- EXCERPTED PASSAGE:
— BEGIN —
5 reasons why you should consider APIs over EDI for your business transactions

API, EDI, SFTP, email… Many solutions have come to exist for the seamless exchange of order documents, and the blend now consists of approaches originating from the 1970s to the highly complex solutions being developed of-late. This article will explore the two most popular options, EDI and API, look at their differences, and present their respective advantages and disadvantages for B2B document exchange.

In the end, we find ourselves with a clear winner: With faster, easier and futureproof technology the possibility of API integration beats the aging standard of EDI by a mile.

What is an API?

An API (Application Programming Interface) allows two different systems to communicate with each other.

Imagine you're sitting at a table in a restaurant. You hold the menu in your hand, consider your options, and then decide you want the kitchen to prepare a certain dish for you. The last piece of the puzzle? A waiter who takes the message from you and passes it on to the kitchen. The waiter is the API. He makes sure that your message is received correctly and then passed on to the kitchen in its entirety.
— END —
- DATA EXCERPT:
— BEGIN —
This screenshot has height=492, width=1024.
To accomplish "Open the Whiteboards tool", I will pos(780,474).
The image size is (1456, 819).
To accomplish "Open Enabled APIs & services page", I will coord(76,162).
— END —
- ACTIONS TO TAKE:
a) In the article on APIs and EDI, who stands for the API in the restaurant comparison?
b) Continue the article on APIs and EDI from the point where it stops.

- ANSWERS TO THE EXERCISES:
a) The waiter.

b)
An API transforms defined inputs (the order) into defined outputs (the food). Another familiar example of this process is Google Maps: if I enter an address (my inputs) into the Google Maps API, I get the exact coordinates as the output. And maybe you've realized as you read that Excel is also a well-used program that consists of a bunch of different APIs.

Of course, it's very important to define the right inputs. Google Maps normally needs addresses as input and not your friends name. The waiter can only take orders from the menu as inputs. A menu thus determines the previously defined inputs. In a B2B context, this is often where errors occur, when these inputs are insufficiently respected.

Because of their manifold modifiability, APIs can radicalize the digital exchange of order documents. By providing a seamless communication channel between different ERP Systems (e.g. SAP and Xentral) or procurement platforms they close a gap which otherwise causes endless blockages in workflow and poor business relationships.

How APIs are transforming the B2B space

Most of us use millions of developed APIs as we go about our lives. Some are even publicly available, like the Instagram API, which makes it possible for third party developers to connect to these software or platforms. The use of multiple devices and synchronization between devices and software has led to a great need for APIs, and there is currently an exemplary run on hubs or integrating external services & software for third party providers.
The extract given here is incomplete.